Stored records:
==============================

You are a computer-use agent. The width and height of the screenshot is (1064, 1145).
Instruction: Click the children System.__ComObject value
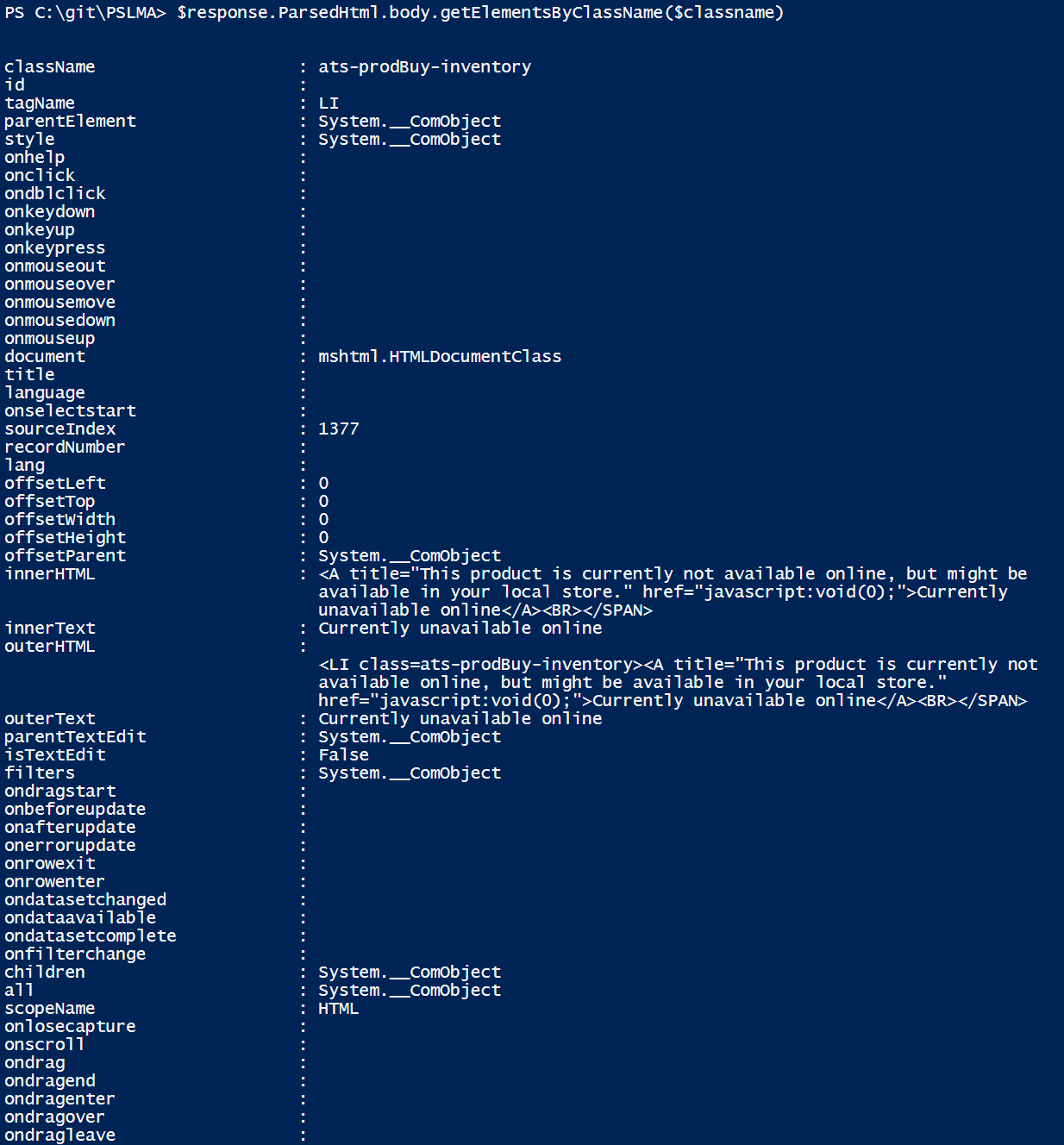[410, 973]
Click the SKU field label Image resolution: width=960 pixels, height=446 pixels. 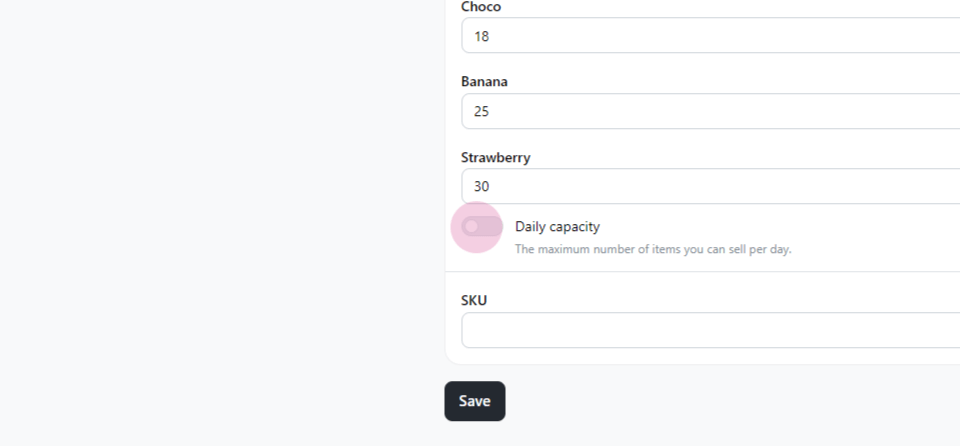[474, 301]
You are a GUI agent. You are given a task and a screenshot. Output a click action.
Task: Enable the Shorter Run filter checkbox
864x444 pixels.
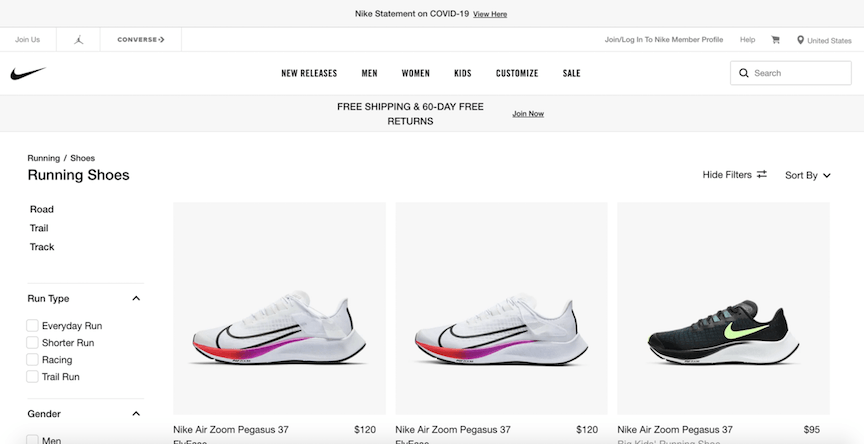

==============================

> [EXERCISE REQUIREMENTS]:
Pictures must be left out. Repeat exactly the lines from the one containing "You are a GUI" through the final line of the data.

> [RESULT]:
You are a GUI agent. You are given a task and a screenshot. Output a click action.
Task: Enable the Shorter Run filter checkbox
864x444 pixels.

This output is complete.